The Constitution of Sudan identifies 2 official languages: English and Arabic. English belongs to the Indo-European language family and is written in the Latin alphabet. Arabic, however, belongs to the Afro-Asiatic language family and is written in the Arabic alphabet, which is script-like and runs right to left. English serves primarily as a language of government, public education, and, in some case, business. Most public announcements or signs are in both Arabic and English. Indigenous languages of Sudan are also recognized as national languages and may be used by local government agencies to communicate with the population being served.

Although English and Arabic are the official languages, they are not the most widely spoken. Standard Arabic, for example, is the first language of around 26.9 million individuals. It is not, however, understood by people who only speak Sudanese Arabic, which is the most widely spoken native language in the country. It is the first language of around 28.87 million people. In fact, linguists believe that nearly all of the population here speaks this language as a second tongue if it is not the first.

Traveling to Sudan requires learning a few phrases in Sudanese Arabic, in order to be able to get around on a daily basis. This dialect is mutually intelligible with Egyptian Arabic, so familiarity with that language is also helpful in this country. To ask a new acquaintance their name, “ismik mino?” is said. Asking for help may also come in handy. This phrase in Sudanese Arabic is: “Momkin tsaidni min fadlak?” (Can you help me?). Other important phrases include: please (min fadlak), thank you (shukran), and welcome (afwan).

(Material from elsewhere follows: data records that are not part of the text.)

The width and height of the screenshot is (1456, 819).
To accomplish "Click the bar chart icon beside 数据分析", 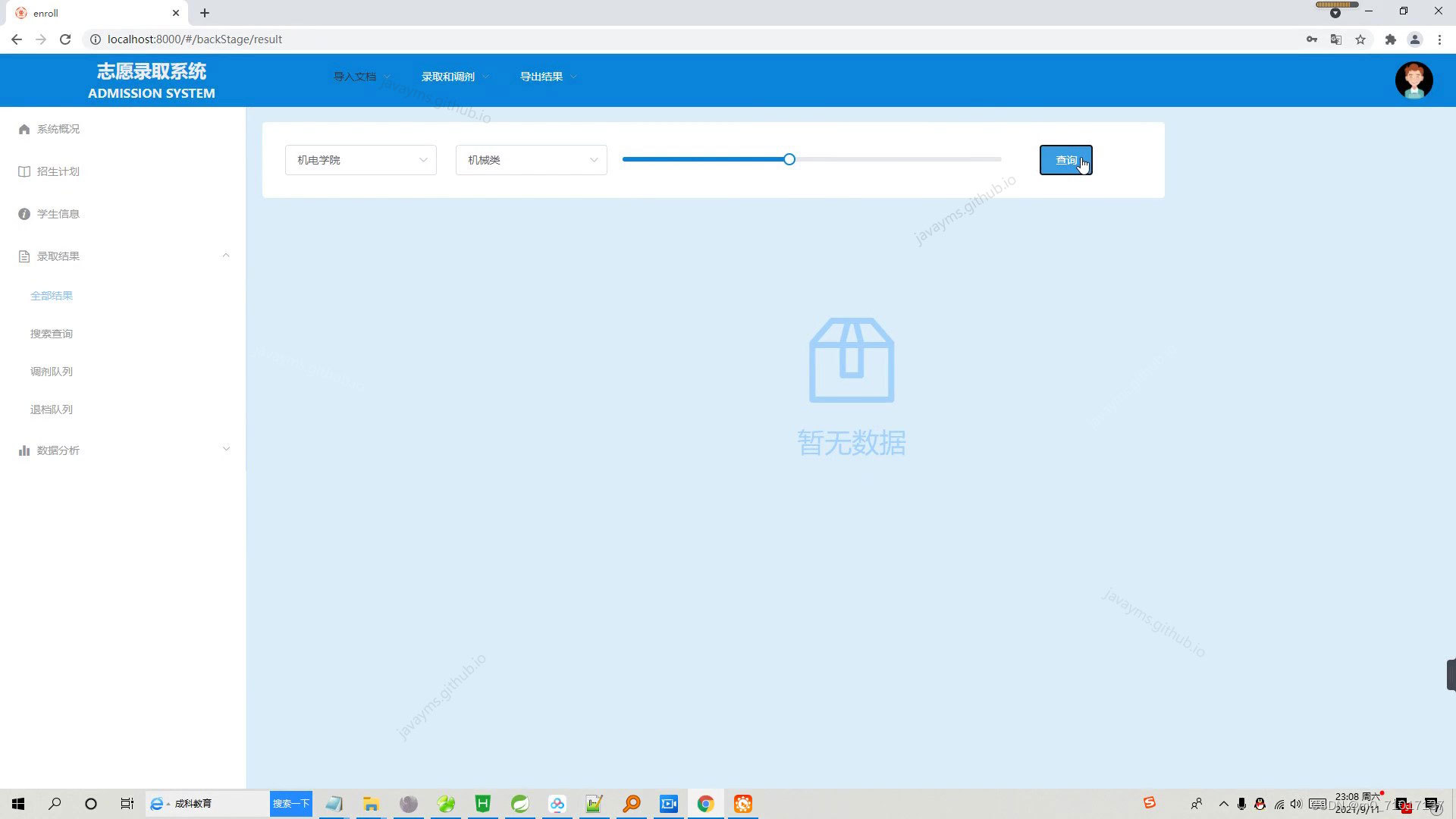I will click(x=24, y=450).
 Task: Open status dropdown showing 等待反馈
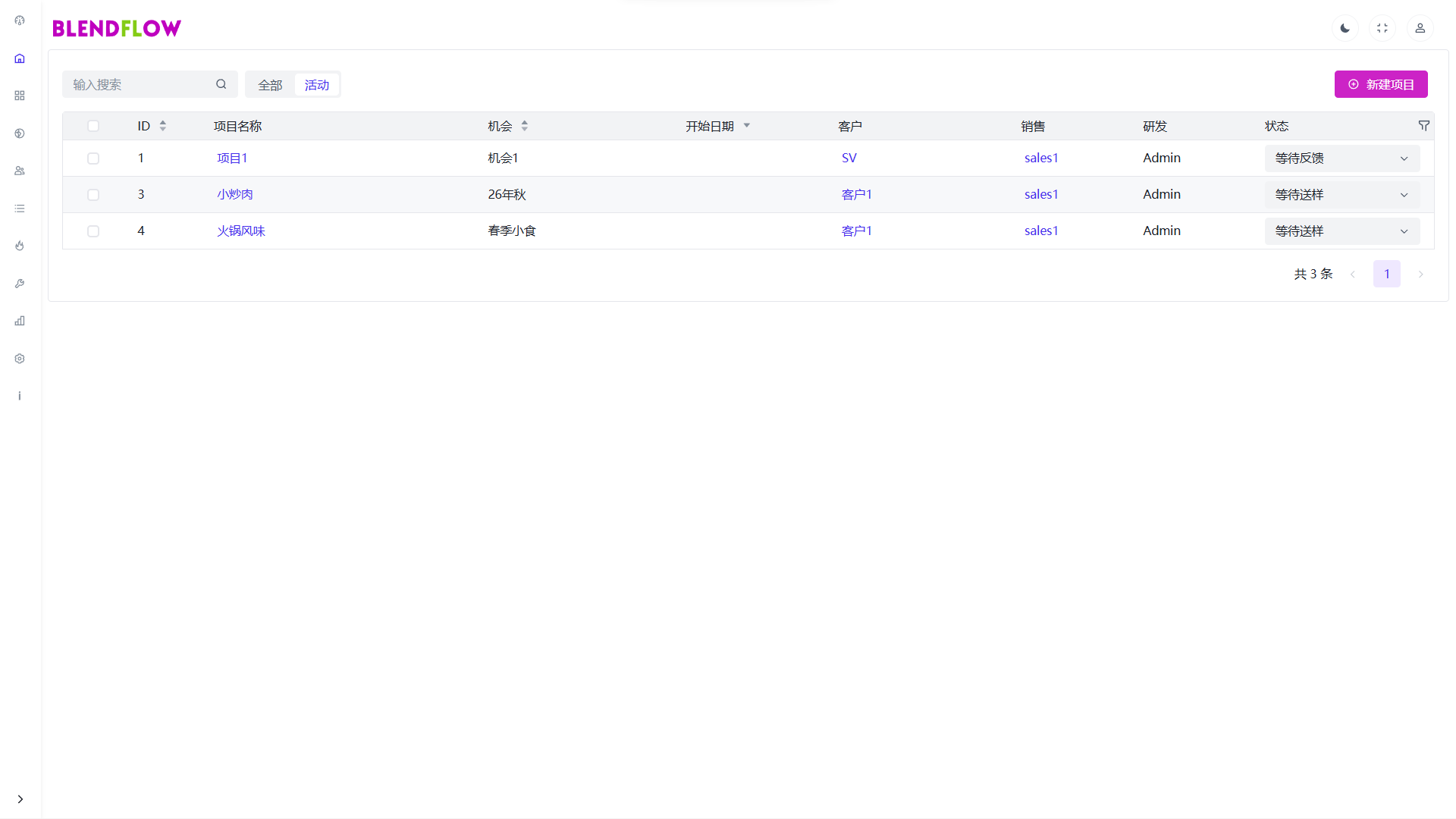(x=1341, y=158)
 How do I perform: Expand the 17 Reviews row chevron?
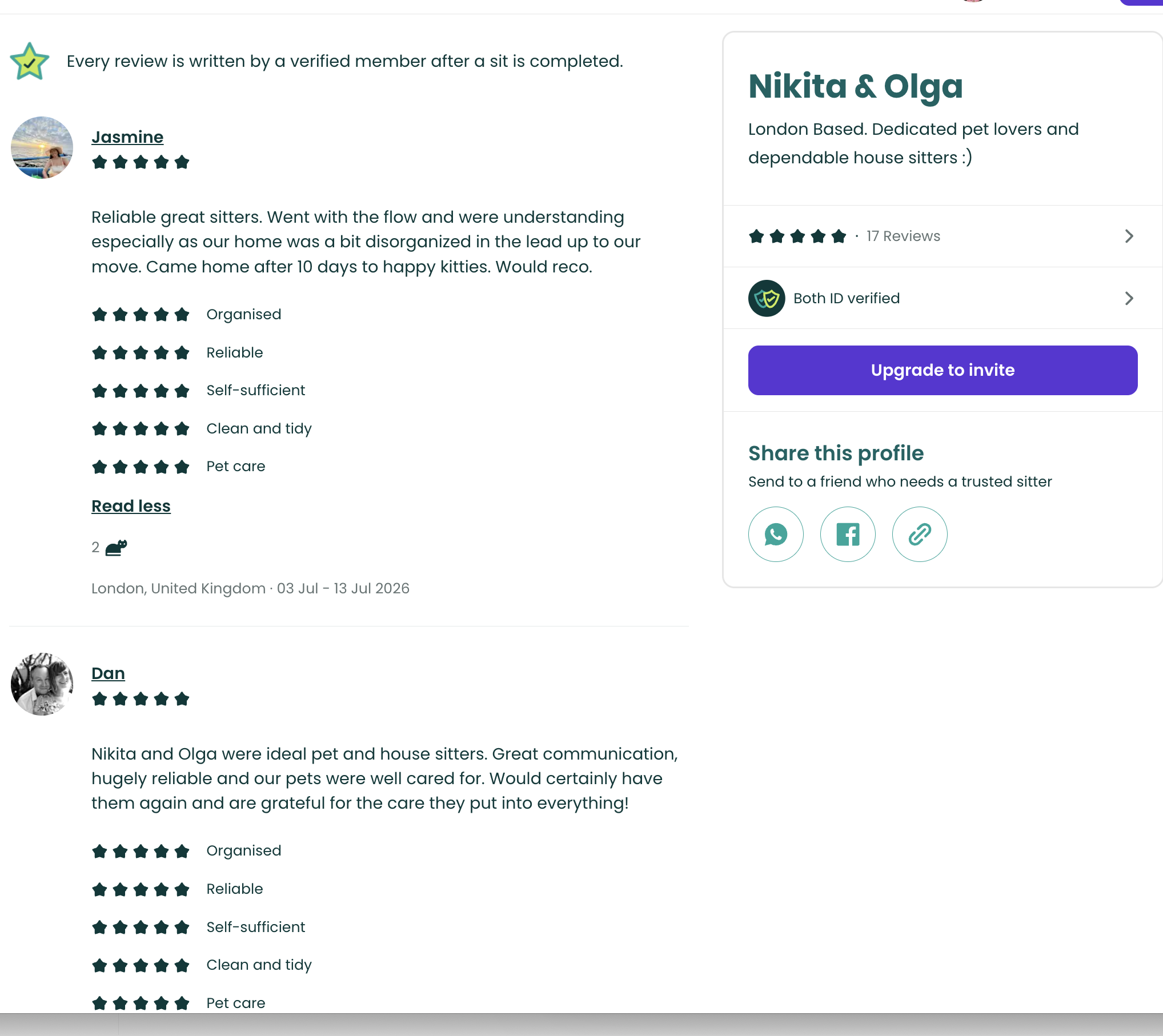click(1129, 236)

Linguists have identified at least 114 native languages in Sudan. Each of these is recognized as a national language, despite also being spoken by a minority population within the country. The most widely spoken minority language here is Beja, which belongs to the Afro-Asiatic language family and Cushitic subgroup. An estimated 2 million people (1.2 million of which are native speakers) speak this language, the only Cushitic language native to Sudan. Speakers of this language are primarily concentrated along the coastal area of the Red Sea. Another minority language is Fur, which is believed to be spoken by 744,000 people in the Darfur region. The Dilling language is an example of one that is slowly decreasing in use. All of the 11,000 speakers are able to speak another language besides Dilling.